Fwd: Christmas Candy

From: Mike Cole (lchcmike@gmail.com)
Date: Sat Dec 25 2004 - 10:59:15 PST


Forwarded from a message sent back to our department by a colleague
studying boundary crossing in a context little represented on xmca.
mike

---------- Forwarded message ----------
From: gfields@weber.ucsd.edu <gfields@weber.ucsd.edu>
Date: Sat, 25 Dec 2004 09:17:20 -0800 (PST)
Subject: Christmas Candy
To: commfac@ucsd.edu, commgrad@ucsd.edu

The Dispensing of Christmas Candy

Last night was Christmas Eve here in the West Bank
and consequently there was considerable media
attention focused on the city of Bethlehem, where I
spent 4 days earlier in the month.

I was able to catch the CNN coverage of Christmas Eve
festivities in Bethlehem and I watched, appalled at
what I was seeing. In the clips shown, there was not
a single image of the Wall that cuts this city in
two, which didn't surprise me too much.

What really did cause me to take notice was the focus
in the clips about Israeli soldiers handing out
"Christmas Candy" to visitors coming into the town.
Never mind how it is that Israeli soldiers are there
in the first place, performing such a benevolent
mission.

There was also mention about how Israelis had granted
visitors "free passage" into the city for the
Christmas holiday, and how even the Palestinian
leadership was being allowed to visit the city for
Christmas for the first time in four years. The
overall tone was one of Israeli "generosity" in the
face of adversity.

In other parts of the West Bank, however -- that is,
in virtually every part outside Jerusalem where the
media never visit -- it was business as usual.

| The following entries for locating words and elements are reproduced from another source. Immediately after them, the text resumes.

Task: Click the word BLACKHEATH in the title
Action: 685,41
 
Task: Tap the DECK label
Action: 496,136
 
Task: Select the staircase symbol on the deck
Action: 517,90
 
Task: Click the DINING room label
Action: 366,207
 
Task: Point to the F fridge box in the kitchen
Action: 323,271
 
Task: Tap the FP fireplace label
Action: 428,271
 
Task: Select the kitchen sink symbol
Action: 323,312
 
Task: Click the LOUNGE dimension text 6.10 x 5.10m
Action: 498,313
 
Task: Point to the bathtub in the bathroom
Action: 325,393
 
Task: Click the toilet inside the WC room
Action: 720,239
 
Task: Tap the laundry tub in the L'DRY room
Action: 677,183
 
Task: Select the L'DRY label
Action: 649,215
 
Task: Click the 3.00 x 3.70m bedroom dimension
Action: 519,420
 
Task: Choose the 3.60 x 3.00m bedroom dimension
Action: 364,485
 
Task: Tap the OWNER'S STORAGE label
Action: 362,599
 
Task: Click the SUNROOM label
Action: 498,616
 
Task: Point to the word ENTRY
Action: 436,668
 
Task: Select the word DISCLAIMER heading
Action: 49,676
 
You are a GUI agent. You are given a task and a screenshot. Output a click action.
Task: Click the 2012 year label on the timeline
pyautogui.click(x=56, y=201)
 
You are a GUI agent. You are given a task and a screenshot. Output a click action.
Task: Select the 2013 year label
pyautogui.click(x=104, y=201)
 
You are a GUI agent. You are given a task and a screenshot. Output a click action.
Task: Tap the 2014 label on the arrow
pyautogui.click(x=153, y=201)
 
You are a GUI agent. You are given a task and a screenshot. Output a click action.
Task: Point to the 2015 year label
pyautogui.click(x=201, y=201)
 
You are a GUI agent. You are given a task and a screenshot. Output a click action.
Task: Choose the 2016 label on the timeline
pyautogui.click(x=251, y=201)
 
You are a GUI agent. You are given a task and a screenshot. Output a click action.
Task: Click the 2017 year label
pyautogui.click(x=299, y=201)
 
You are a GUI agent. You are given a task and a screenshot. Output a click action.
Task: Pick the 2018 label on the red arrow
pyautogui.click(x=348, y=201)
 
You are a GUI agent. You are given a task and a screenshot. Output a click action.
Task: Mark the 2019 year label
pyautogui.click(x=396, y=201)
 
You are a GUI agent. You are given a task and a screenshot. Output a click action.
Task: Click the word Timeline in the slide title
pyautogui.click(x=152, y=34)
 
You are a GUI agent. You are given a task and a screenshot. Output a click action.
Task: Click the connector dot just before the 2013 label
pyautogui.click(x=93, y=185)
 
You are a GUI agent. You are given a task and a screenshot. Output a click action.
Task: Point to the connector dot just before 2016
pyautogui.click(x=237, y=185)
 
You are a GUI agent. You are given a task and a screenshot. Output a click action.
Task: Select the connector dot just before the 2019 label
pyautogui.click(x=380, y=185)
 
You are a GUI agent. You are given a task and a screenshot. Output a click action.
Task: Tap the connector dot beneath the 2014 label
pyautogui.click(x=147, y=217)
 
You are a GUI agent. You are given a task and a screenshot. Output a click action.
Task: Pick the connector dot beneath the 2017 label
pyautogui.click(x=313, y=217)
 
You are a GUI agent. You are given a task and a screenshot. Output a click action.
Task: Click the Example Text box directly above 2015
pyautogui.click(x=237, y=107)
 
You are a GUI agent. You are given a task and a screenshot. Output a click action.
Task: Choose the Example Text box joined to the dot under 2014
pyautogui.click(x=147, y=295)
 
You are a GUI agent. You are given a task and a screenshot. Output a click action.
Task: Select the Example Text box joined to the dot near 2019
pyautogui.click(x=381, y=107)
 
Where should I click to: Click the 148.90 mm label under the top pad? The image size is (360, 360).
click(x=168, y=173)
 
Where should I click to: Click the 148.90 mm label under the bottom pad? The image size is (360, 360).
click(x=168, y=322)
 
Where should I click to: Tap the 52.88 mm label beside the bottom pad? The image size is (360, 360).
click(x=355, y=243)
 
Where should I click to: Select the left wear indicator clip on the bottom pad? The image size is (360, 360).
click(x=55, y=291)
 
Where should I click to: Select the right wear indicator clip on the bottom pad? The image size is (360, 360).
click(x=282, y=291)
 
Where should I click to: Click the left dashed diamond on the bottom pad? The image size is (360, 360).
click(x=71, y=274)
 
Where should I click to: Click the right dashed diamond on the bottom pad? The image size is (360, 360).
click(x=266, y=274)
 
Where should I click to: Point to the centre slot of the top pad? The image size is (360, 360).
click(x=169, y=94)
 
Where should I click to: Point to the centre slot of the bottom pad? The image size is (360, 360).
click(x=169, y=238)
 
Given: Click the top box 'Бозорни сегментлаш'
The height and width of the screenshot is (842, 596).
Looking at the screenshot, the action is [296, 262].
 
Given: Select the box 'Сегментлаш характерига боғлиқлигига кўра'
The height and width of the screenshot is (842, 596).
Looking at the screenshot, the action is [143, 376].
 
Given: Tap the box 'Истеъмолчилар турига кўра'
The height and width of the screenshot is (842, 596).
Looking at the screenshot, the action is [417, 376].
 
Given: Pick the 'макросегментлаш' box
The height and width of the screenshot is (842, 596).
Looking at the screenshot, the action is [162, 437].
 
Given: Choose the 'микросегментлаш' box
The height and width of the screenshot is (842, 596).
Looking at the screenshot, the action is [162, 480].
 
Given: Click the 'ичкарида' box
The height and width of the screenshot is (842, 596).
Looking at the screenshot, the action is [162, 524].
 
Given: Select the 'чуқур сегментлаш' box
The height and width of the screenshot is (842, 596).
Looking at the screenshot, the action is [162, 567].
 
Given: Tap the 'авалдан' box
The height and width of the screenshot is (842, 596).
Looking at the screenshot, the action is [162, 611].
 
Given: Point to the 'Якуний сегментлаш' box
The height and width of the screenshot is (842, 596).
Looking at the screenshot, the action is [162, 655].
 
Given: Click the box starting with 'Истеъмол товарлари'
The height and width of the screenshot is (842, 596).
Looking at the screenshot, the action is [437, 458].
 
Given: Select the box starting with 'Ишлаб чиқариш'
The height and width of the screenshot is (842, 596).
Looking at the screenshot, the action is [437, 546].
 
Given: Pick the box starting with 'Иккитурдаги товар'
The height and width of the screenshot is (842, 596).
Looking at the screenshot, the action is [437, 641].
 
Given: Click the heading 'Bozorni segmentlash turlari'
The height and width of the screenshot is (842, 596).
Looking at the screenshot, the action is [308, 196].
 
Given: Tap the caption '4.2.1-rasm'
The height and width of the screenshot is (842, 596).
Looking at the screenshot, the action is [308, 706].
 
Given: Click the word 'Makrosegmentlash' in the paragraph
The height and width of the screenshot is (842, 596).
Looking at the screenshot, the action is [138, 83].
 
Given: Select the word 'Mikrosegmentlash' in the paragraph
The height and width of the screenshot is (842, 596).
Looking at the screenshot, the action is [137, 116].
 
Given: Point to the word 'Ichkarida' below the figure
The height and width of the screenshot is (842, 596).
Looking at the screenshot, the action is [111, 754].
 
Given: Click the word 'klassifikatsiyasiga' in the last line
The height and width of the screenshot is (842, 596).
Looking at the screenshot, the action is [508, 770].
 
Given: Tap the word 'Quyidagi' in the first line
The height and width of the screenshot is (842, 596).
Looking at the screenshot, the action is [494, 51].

I was in the North traveling toward Bethlehem and
waited one hour at the Jabara checkpoint near
Tulkarem. Ten miles later at the next checkpoint, I
was detained because the Israeli soldier claimed that
my taxi driver did not have the required DCO permit
needed for passage in that area. So much for free
passage. The soldier told me to get out of the taxi
with my luggage and find another one in the line of
cars waiting behind us. It was pouring rain and it
was dreadfully cold. I argued with this soldier.

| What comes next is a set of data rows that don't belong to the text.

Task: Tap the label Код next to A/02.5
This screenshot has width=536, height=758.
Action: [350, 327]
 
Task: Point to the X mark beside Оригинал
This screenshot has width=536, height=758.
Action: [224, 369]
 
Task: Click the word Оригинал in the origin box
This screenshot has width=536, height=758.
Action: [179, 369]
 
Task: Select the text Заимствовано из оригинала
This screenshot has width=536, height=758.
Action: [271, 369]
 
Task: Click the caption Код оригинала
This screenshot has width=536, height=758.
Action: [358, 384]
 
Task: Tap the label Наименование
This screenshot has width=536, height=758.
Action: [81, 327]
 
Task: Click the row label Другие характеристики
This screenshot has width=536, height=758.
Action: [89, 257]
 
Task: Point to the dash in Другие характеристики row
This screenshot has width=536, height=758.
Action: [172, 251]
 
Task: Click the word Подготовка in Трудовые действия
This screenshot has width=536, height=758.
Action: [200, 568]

Finally, after 30 minutes of pleading and arguing,
the soldier said he was going to do something good
for me because it was Christmas Eve. He decided that
he would let my driver through the checkpoint without
the DCO permit and therefore I could pass. "Just
because it's Christmas," he repeated.

I finally reached Ramallah after almost 4 hours, the
beneficiary of Christmas Candy dispensed by the
soldier at the checkpoint.

Behind the public relations fest of the Christmas
sweets, however, lies another reality never, ever
mentioned in the media coverage of this conflict.

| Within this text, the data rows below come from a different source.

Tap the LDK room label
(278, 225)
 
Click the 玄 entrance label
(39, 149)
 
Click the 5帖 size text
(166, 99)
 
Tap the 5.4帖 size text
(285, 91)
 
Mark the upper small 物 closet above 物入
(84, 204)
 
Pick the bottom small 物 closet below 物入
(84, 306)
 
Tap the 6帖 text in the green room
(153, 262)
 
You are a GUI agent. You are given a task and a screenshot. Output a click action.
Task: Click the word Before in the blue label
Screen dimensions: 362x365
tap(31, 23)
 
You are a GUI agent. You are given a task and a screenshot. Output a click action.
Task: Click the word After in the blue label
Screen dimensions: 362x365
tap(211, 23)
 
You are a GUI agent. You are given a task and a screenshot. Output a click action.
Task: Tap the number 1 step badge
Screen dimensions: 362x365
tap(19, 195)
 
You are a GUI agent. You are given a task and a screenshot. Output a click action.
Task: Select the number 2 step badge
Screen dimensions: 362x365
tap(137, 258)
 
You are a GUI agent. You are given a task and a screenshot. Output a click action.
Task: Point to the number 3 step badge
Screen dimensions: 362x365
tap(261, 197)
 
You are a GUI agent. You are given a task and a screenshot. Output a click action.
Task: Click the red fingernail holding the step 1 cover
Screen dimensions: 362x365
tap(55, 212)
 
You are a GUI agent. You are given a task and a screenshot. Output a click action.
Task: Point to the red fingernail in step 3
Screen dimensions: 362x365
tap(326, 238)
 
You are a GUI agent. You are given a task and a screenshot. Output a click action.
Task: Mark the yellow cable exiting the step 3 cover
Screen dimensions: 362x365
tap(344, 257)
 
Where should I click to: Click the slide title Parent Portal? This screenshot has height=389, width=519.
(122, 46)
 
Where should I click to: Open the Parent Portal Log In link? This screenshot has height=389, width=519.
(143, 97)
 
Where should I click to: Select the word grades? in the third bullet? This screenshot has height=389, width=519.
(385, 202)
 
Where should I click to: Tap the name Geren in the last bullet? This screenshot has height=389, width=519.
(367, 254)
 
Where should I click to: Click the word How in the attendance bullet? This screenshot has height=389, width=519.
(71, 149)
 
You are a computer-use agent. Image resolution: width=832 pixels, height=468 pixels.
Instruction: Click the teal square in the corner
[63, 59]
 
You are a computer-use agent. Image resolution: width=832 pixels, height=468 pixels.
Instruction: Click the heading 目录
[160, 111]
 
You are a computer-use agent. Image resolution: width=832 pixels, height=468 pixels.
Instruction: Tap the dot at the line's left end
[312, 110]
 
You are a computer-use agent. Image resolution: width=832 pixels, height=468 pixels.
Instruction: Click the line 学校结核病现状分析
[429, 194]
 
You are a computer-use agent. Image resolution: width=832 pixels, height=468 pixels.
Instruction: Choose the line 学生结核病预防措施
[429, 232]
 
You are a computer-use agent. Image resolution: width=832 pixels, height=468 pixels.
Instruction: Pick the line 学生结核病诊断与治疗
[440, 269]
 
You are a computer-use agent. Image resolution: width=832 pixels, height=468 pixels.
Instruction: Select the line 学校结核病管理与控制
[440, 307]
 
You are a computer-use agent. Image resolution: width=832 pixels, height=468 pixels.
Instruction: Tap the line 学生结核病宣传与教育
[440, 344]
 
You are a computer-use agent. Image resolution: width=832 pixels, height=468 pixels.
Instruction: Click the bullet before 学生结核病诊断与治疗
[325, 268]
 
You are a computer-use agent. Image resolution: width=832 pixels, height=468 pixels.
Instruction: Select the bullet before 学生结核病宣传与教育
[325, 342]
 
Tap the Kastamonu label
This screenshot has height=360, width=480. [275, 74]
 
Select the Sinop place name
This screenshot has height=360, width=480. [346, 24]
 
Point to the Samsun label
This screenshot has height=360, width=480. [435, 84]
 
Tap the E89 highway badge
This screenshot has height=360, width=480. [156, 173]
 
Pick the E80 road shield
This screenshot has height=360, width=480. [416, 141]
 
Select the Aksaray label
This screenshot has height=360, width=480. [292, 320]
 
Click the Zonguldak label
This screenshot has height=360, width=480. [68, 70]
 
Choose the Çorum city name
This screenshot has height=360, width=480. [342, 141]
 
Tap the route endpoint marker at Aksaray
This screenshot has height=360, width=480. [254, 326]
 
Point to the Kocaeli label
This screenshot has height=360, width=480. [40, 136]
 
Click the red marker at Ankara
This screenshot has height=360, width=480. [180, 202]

This man in the photo is Tawfiq Hasam Salim. He is a
farmer from Jayyus near Qalqilya. I was in Jayyus
two weeks ago for five days and witnessed something I
have never seen.

Settlers from the nearby Israeli settlement of Zufin
came with guns and two bulldozers to his land. These
settlers claimed that Tawfiq's land belonged to the
settlement. It was their land, they insisted. They
proceeded to bulldoze his 120 olive trees. Israeli
soldiers nearby did nothing. They simply let it go
on.

By chance, I happened to be with Tawfiq in Jayyus
moments after he learned about this tragedy when I
took this terribly sad photo. His story is one of
many never heard in a media ever silent and blind,
unwilling to look and listen. All we seem to be told
are tales of Christmas Candy. Will there be a time
when soldiers stop dispensing such gifts?